Trump vs. Tramp: An Elmburg president doesn't mince his words
A lesson in leadership and style
Oh, where do I start? As Ronald Tramp, the glorious President of Elmburg, I feel compelled to talk about my almost namesake, Donald Trump. Almost like twins, except one of us actually knows how to run a country without turning it into a reality TV show. Spoiler alert: that's me.
Donald, Donald, Donald. The man who believes the best way to run a country is to treat it like his own personal game of Monopoly. He throws insults around like Monopoly money and thinks that diplomatic relations are something that can be blocked or unfriended depending on his mood. And don't get us started on his love of the wall. I'm thinking of building one just to keep his ideas out.
Then there's the CPAC thing. Donald says he's supposed to be somewhere else. Oh really? I thought that was exactly his living space - a stage where he can look in the mirror and tell himself how great he is. It's almost as if he's forgotten that there's a country to run. But who needs a country when you have a fan base?
And his rhetoric! A true poet of the apocalypse. He talks about migrants and gangs as if he were writing the script for "Mad Max: Borderlands". I'm just waiting for him to suggest securing the border with flamethrowers and alligator trenches. Wouldn't that be a sight to behold? Donald standing on the shore giving the order to feed the alligators. Oscar-worthy.
But that's not all. He sees himself as a "political dissident". I laughed. I mean, this is the guy who used Twitter as his personal complaint book. If that's dissidence, then I'm the King of Elmburg. Oh wait, that's me.
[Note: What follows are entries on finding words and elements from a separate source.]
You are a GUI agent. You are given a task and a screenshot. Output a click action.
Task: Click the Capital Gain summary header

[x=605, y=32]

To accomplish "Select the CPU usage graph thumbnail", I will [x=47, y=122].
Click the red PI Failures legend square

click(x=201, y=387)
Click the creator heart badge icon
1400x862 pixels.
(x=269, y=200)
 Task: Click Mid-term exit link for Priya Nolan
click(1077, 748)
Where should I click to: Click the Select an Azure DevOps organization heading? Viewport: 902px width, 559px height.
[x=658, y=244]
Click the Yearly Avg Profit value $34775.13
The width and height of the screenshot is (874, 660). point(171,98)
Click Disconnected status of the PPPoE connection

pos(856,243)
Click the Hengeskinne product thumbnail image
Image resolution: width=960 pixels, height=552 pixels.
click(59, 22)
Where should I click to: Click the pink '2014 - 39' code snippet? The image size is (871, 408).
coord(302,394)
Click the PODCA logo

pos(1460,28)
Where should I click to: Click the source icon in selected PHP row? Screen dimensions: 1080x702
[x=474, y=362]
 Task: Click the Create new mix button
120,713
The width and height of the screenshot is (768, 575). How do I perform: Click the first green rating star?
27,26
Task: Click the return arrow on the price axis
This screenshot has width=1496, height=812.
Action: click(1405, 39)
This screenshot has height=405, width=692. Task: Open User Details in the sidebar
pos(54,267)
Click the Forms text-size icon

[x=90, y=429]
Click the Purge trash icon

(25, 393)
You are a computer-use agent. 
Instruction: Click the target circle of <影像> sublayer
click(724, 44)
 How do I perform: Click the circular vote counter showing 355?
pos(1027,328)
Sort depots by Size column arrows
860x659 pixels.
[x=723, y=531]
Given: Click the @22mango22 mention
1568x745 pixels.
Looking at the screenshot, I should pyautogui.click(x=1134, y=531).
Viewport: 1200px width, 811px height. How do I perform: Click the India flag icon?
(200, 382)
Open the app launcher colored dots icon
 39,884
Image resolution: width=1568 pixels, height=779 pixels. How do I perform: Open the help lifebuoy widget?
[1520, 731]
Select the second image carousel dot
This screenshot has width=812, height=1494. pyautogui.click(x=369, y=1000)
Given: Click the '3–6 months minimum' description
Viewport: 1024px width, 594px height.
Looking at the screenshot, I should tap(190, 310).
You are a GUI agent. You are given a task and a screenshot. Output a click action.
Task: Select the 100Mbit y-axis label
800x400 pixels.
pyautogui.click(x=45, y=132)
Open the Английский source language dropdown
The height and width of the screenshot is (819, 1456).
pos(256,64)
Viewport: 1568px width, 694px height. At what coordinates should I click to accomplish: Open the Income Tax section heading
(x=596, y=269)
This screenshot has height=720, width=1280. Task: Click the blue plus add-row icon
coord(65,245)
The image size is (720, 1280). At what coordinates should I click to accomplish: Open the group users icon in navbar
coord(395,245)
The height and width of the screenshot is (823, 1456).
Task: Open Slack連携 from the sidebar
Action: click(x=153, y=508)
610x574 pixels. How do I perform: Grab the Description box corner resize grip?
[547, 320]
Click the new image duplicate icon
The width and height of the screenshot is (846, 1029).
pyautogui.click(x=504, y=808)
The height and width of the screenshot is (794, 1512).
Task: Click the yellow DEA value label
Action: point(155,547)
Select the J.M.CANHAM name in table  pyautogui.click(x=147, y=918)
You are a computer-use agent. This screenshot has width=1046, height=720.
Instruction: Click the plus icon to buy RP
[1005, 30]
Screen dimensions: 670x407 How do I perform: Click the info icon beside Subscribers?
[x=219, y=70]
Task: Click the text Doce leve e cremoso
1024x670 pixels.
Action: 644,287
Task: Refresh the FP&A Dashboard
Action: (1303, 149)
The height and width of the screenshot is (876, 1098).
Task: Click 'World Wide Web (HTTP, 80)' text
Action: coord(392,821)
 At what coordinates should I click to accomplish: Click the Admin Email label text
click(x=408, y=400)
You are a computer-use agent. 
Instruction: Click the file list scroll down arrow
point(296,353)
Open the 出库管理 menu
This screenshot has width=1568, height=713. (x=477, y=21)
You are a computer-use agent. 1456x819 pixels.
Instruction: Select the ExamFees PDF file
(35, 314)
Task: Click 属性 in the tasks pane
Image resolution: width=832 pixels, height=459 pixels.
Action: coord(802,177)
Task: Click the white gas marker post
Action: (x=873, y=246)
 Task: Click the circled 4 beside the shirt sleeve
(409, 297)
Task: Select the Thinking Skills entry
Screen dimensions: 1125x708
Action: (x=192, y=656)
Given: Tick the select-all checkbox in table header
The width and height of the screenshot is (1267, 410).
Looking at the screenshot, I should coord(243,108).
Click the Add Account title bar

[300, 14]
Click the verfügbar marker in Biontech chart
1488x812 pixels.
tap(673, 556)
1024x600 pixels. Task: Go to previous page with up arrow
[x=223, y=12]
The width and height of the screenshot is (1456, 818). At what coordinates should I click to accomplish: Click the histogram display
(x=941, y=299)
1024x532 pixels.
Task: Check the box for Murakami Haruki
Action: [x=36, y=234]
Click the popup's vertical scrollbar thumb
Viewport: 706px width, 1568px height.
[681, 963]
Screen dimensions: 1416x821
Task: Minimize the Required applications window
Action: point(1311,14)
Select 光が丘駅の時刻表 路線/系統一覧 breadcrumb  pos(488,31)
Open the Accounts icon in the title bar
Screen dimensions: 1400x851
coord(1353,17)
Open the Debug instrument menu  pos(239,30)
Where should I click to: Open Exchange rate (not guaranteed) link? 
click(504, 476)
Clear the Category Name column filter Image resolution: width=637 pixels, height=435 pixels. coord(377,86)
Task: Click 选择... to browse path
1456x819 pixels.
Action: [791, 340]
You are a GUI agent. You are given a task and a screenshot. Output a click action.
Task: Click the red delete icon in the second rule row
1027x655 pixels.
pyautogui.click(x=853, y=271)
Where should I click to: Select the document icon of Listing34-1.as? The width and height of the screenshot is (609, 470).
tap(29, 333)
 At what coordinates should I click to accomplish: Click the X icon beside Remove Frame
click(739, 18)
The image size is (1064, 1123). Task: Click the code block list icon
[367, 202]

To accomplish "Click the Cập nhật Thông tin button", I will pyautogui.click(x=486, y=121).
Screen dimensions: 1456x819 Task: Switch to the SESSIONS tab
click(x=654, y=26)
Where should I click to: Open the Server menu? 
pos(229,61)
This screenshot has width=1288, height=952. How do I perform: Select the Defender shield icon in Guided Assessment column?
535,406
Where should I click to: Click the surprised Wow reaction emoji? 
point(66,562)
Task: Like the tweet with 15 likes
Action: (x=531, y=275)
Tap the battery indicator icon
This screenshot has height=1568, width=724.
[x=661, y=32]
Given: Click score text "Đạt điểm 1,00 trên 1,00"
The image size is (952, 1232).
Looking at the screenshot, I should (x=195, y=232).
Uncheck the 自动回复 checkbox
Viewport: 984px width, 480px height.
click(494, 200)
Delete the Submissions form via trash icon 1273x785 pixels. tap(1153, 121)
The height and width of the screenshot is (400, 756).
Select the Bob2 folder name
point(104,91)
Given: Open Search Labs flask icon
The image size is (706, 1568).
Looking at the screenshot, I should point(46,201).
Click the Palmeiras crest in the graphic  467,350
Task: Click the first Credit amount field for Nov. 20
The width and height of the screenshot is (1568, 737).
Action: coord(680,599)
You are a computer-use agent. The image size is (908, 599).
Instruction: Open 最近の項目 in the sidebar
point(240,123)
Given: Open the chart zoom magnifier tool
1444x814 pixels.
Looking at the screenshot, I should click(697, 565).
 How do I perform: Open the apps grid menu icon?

Donald's promises are also hilarious. Close the border, extract fossil fuels, deport 18 million people. It sounds like he's written a wish list to Father Christmas. "Dear Santa, this year I want you to ignore the laws of logic and humanity. PS: I was a very, very good boy."
And then his iconic line, "Joe, you're fired!" I can't help but every time I hear that, I expect cameras to pop out of the bushes and Joe Biden to say, "That was a good joke, Donald, but now back to work." But of course that never happens. Because this is real life, not The Apprentice.
In conclusion, what can I say? Donald Trump is like a soap opera - you know you have better things to do than watch, but you just can't look away. But don't worry, Donald, we've learnt a lot here in Elmburg. Especially how important it is to have a good hairdresser. Seriously, who does your hair?
In Elmburg, we do things a little differently. We build bridges, not walls. And our only limit is the horizon. So, Donald, maybe it's time for a visit. We even have a golf course. But I'm warning you, we actually keep score here.